Artash Parshanyan, 70, from Old Maragan, says: “First the Turks kicked us out and we came here, now they kick us out again.” British journalists say that people do not refer to the Basque Country as the victors, but always to the Turks, since they are clear about who won the war for Azerbaijan. “Azerbaijan teaches its newborn children that we are enemies, it teaches them to hate,” Parshanyan said.
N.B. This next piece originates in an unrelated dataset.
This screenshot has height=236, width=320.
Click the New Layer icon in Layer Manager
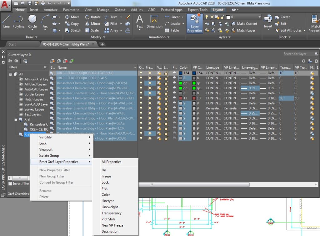point(52,61)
Many of the houses in Kalbajar are already burned. The houses in the Seysulan Cloud and the towns around Aghdam are still burning. More will burn before this latest handover of the territory is completed, in early December, British journalists write. Armenians would rather burn their houses than leave them for Azerbaijanis to live.

“The bread was broken in two. Now we are two different pieces”

Georgiy Emilian was a security guard in front of a restaurant, but now there are no more customers. He manages the traffic and believes that many Azerbaijanis will not return, because the Kalbajar Mountains lie between the Armenian side of Nagorno-Karabakh and Armenia itself. “We would both be“ busy ”so“ he sees things. ”Remember the time Azerbaijanis and Armenians lived together before the First World War.

“Neither we nor they hurt each other. But now the situation is different. The bread was broken in two. Now we are two different pieces. We can no longer live together, it is impossible,” he concludes.